For all the tuples that has been "excluded" by some kind of filtering we will:
- if range partitioning place them according to the range induced by the more important tuples
- if hash partitioning just apply the hash
- if look-up table based partitioning put them in a "catch-all" partition where we place all the tuple used rarely (or never used in our trace)
We can also consider to run steps 3-8 for very large grouping of table so that if there is some self-evident schema paritioning (e.g., 2 groups of tables never used together) we can divide and conquer the problem by splitting the graph in 2 smaller subgraphs and work on them separately.
Statement logging, corresponding to the step 1 above, can be performed in multiple ways:
- intercepting invocation of the DBMS at the driver/interface level
- enabling statement-logging with the DBMS and parsing corresponding logs (e.g., general query log for MySQL)
- withing the relationalcloud.com prototype by extending the routing component
This technique, counts the number of reads and writes of each table in the trace, and the total number of tuples for each table. If the table is "small enough" and "read/(read+write)" ratio is high enough it removes the table all together from the partitioning problem, and suggest replication for that table.
This technique implements a blanket filtering above and consists of:
A filter processing each of the statement in a workload based on this thresholds:
- a minTableSize, which specify the minimum size of a table for this filter to apply (this is good to exclude very small table that do not contribute too much to the graph size, but that might be relevant for the partitioning, e.g., warehouse)
- a minCountSize, i.e., the bound under which a statement is never filtered (this allows to reduce the expensive global counts)
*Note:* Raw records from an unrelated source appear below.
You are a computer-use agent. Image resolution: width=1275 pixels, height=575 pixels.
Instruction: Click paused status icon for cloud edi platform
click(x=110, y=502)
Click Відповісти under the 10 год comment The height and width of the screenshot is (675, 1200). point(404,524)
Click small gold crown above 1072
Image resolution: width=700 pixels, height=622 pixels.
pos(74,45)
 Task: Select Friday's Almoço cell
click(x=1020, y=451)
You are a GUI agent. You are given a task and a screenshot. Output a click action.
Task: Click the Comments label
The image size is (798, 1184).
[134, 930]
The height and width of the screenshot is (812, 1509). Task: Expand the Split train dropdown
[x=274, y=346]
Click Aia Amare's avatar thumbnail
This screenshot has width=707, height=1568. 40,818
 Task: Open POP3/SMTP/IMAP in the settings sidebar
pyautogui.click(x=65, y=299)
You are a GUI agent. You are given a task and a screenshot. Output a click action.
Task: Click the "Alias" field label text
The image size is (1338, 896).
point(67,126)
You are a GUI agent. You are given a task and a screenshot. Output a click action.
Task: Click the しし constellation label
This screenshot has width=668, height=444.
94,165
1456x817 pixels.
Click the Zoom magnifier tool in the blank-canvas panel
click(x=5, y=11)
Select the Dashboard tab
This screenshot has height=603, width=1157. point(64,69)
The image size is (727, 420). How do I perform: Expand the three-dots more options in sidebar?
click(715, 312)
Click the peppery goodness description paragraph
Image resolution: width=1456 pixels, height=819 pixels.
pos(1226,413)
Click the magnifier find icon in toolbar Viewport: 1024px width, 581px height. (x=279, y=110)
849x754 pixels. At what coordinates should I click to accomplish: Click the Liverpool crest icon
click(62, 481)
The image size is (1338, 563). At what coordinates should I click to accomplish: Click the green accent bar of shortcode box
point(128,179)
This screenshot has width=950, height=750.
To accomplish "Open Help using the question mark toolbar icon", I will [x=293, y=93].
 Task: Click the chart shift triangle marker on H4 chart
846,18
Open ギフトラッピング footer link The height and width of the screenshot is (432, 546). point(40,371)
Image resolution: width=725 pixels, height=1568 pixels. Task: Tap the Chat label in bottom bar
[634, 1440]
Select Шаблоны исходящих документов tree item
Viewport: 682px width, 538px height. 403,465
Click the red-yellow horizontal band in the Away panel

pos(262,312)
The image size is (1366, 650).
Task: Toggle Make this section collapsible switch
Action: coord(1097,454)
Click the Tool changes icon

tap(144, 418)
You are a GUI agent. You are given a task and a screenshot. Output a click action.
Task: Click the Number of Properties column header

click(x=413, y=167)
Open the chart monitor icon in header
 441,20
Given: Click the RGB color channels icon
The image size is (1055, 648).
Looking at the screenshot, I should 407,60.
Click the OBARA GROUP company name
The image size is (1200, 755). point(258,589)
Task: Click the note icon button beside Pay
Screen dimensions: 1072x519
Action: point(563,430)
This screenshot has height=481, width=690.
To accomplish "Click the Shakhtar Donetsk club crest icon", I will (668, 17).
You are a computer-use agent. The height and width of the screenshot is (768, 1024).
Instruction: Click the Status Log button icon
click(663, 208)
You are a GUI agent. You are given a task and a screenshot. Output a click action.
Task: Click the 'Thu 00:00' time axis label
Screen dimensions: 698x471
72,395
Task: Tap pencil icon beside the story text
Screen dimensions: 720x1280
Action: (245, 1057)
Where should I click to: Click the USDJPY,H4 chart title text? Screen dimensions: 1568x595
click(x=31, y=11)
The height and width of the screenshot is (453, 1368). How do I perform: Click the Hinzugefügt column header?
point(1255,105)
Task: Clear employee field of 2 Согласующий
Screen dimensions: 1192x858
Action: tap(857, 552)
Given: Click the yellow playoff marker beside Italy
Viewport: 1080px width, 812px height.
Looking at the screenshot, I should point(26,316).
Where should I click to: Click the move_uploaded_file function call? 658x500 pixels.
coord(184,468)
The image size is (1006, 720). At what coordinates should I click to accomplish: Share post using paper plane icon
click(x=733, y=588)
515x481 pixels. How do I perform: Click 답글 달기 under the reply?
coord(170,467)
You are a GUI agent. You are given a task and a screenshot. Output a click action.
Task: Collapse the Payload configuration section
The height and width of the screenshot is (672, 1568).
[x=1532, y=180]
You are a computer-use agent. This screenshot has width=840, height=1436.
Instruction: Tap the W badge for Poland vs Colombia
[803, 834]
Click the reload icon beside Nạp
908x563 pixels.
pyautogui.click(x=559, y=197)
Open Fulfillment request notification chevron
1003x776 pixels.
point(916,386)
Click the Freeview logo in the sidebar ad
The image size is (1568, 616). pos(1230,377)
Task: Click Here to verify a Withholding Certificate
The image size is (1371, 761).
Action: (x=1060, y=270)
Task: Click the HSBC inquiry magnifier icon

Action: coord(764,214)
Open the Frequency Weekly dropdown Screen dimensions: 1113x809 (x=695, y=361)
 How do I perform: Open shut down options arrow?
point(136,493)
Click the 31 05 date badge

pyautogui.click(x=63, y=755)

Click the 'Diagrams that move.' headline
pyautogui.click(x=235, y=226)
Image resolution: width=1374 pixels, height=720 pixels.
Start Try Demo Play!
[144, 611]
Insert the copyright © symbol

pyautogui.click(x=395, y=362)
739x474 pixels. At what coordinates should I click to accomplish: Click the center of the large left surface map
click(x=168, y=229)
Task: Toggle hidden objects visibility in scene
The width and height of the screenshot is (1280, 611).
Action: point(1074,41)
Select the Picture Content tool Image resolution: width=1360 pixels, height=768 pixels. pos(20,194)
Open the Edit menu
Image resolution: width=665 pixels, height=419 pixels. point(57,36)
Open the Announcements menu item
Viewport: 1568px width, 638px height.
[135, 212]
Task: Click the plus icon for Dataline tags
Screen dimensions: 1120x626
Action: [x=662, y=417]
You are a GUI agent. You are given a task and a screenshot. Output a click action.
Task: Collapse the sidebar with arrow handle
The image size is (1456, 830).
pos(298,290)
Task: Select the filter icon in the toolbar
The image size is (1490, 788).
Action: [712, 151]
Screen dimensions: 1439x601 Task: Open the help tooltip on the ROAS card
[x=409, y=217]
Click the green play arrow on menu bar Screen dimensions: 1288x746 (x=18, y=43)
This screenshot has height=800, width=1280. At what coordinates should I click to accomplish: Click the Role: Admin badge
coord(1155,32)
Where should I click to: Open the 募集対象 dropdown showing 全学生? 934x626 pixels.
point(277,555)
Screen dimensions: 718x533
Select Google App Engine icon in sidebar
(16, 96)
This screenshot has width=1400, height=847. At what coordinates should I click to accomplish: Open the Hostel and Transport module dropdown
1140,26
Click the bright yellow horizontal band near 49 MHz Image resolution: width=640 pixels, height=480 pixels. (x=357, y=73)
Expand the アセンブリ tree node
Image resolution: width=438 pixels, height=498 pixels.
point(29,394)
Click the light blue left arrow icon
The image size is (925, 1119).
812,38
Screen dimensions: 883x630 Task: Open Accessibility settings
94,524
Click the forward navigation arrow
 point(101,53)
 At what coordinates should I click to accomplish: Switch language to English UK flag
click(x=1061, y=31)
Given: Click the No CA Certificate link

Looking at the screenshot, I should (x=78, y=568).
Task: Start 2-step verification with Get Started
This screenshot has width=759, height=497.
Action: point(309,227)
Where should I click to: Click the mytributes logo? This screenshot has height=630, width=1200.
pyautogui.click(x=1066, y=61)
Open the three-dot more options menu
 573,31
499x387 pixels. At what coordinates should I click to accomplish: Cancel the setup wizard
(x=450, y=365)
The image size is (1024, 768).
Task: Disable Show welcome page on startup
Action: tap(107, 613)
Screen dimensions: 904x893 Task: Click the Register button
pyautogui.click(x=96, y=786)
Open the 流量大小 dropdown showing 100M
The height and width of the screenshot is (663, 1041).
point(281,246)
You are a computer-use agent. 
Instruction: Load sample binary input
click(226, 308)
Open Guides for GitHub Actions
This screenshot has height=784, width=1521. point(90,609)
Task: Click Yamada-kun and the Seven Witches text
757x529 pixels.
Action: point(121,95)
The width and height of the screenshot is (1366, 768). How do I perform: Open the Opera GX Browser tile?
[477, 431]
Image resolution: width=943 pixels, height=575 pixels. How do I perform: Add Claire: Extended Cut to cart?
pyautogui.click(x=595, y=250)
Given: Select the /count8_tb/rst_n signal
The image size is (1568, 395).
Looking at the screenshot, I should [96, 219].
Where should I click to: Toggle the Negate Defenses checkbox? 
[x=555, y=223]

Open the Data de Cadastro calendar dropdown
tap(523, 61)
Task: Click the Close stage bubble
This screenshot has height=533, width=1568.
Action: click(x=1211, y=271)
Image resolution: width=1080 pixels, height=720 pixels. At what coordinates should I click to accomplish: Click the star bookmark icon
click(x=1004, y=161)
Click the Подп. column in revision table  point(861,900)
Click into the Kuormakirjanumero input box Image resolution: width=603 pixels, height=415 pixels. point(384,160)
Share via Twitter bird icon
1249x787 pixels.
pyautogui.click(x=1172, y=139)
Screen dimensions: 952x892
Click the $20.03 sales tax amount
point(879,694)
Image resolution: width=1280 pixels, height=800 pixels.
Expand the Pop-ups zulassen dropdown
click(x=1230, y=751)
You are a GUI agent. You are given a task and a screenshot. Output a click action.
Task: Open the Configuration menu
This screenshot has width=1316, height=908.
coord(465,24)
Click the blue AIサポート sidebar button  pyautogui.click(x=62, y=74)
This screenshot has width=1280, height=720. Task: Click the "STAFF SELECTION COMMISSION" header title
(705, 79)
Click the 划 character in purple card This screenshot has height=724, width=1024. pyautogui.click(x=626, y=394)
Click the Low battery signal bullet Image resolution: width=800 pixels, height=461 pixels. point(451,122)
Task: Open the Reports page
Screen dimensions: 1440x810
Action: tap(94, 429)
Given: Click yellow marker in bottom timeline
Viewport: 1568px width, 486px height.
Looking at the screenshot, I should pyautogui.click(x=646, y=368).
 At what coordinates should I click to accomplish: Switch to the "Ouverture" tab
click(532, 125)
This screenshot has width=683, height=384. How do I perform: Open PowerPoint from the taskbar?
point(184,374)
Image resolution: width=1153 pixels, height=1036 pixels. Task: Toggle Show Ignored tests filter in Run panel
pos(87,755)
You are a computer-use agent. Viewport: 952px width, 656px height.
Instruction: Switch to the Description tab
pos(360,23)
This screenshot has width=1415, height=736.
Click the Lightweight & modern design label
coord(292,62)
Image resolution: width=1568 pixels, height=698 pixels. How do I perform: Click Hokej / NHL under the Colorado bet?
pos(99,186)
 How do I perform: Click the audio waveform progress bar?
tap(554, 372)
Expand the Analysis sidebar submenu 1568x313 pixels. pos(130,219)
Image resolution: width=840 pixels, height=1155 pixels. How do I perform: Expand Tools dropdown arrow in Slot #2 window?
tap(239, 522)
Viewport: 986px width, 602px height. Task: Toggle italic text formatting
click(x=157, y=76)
- a maxCountSize, i.e., a hard bound on the max number a statement should touch not to be consider a blanket statement
- a percentage threshold, i.e., the min selectivity a statement must have not to be consider a blanket statement
- cache all the count already seen (exact match)
- use early return if any of the condition are match (order to check them is in the increasing order of cost)
- for TPC-C we get to roughly 1.4ms per statement filtered, which is "reasonable" for a off-line processing of traces in the order of tens or hundreds of thousands of statements.
The blanket filter also collects statistical information on the number of filtered statement, their selectivity, and estimate of the overall number of non-zero element in the matrix, as produced by the non-filtered statements.